CREATE TABLE api_credentials (
    id INT AUTO_INCREMENT PRIMARY KEY,
    app_id VARCHAR(255) NOT NULL,
    access_key VARCHAR(255) NOT NULL,
    secret_key VARCHAR(255) NOT NULL,
    valid_from DATETIME NOT NULL,
    valid_to DATETIME NOT NULL,
    enabled TINYINT(1) NOT NULL DEFAULT 1,
    allowed_endpoints VARCHAR(255),
    created_at TIMESTAMP DEFAULT CURRENT_TIMESTAMP
);

Additional API Design Recommendations

Use POST for all operations to avoid exposing parameters in URLs.

Apply IP whitelist or firewall rules to restrict access.

Implement per‑IP rate limiting with Redis (key = ip+endpoint, value = request count, TTL = window).

Log every request (e.g., via AOP) for troubleshooting.

Mask sensitive fields using RSA asymmetric encryption.

Ensure idempotency: generate a globally unique nonce for write operations, store the result keyed by the nonce in Redis with an expiration, and reject duplicate submissions.

Version APIs (e.g., /v1/…, /v2/…) and never change a released contract without a new version.

Standardize response format with fields code, message, and data.

public class Result implements Serializable {
    private int code;
    private String message;
    private Object data = null;
    // getters, setters omitted
}

Provide Swagger or similar documentation for developers.

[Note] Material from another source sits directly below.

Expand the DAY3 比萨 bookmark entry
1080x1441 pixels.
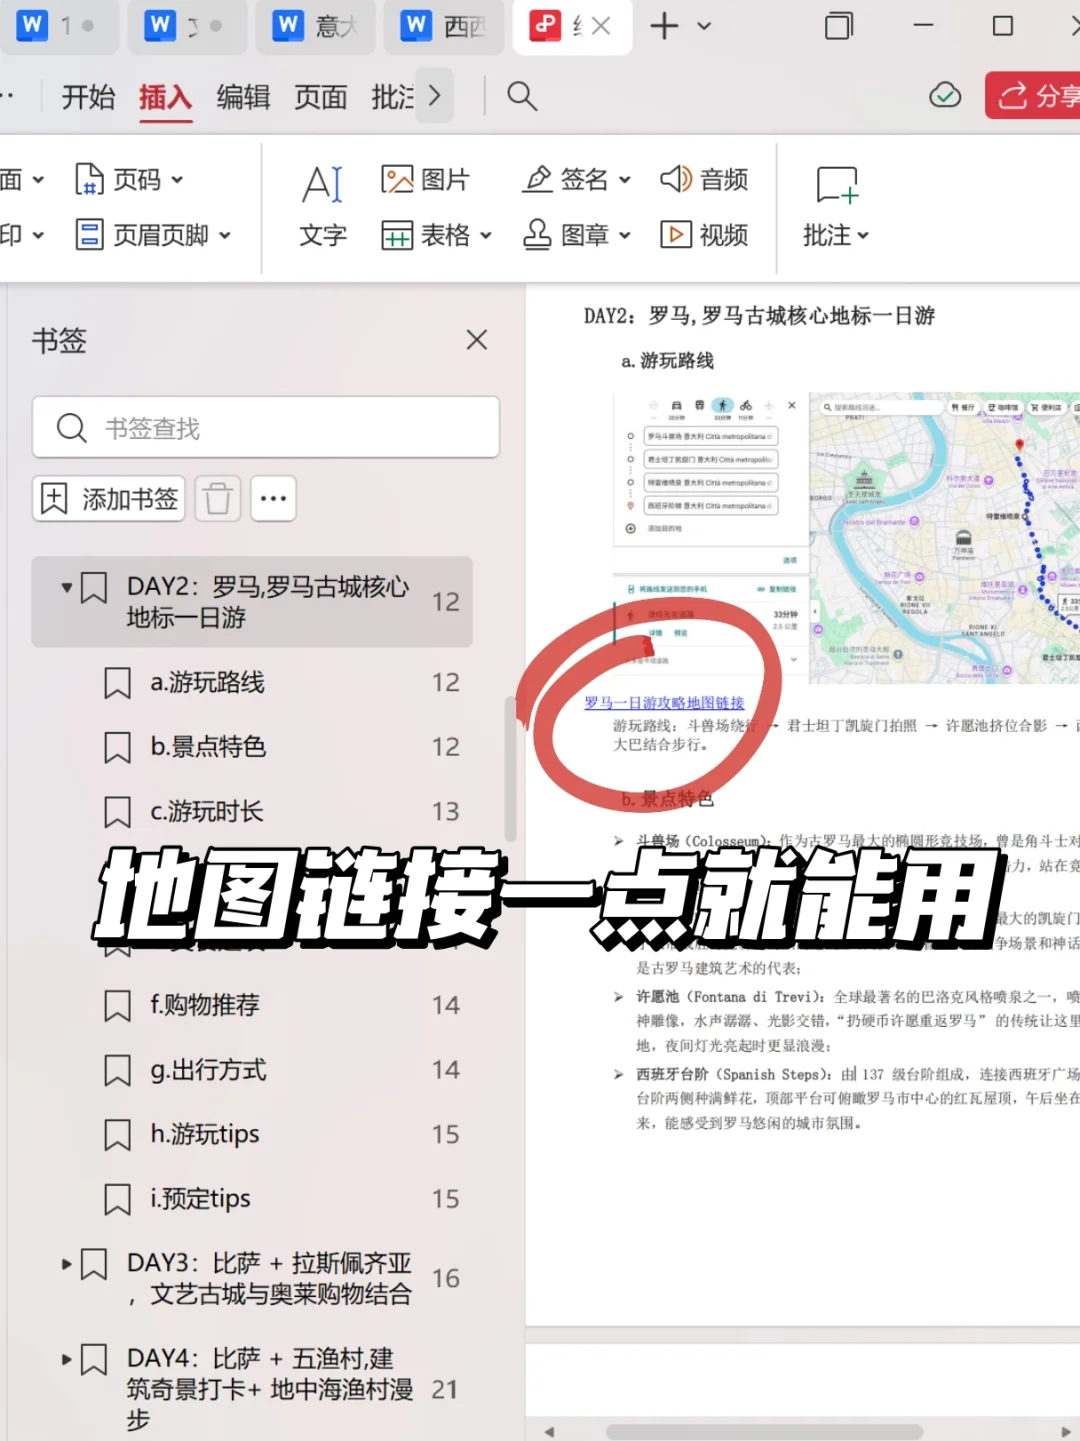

Signature Generation Steps

Collect all request parameters (including appId, timestamp, nonce), exclude the sign itself and any empty values.

Sort parameters alphabetically and concatenate as key1value1key2value2….

Append the secret key to the concatenated string.

Compute the MD5 hash of the result, convert to uppercase; this is the sign value.

Example: for request

appId=zs001&timeStamp=1612691221000&nonce=1234567890&k1=v1&k2=v2&method=cancel

with secret miyao, the final string is

appIdzs001k1v1k2v2methodcancelnonce1234567890timeStamp1612691221000miyao

, MD5 → ABCDEF (uppercase) used as sign.

Token Concepts

A token (access token) represents the caller’s identity after the initial appKey/appSecret exchange. Tokens are typically UUIDs stored in Redis; their presence validates the request. Two token types exist: API Token: for unauthenticated endpoints (login, public data); obtained with appId, timestamp and sign. USER Token: for user‑specific endpoints; obtained after user login with credentials.

Combining token validation with signature verification ensures that even if a token is stolen, an attacker cannot forge requests without the secret key.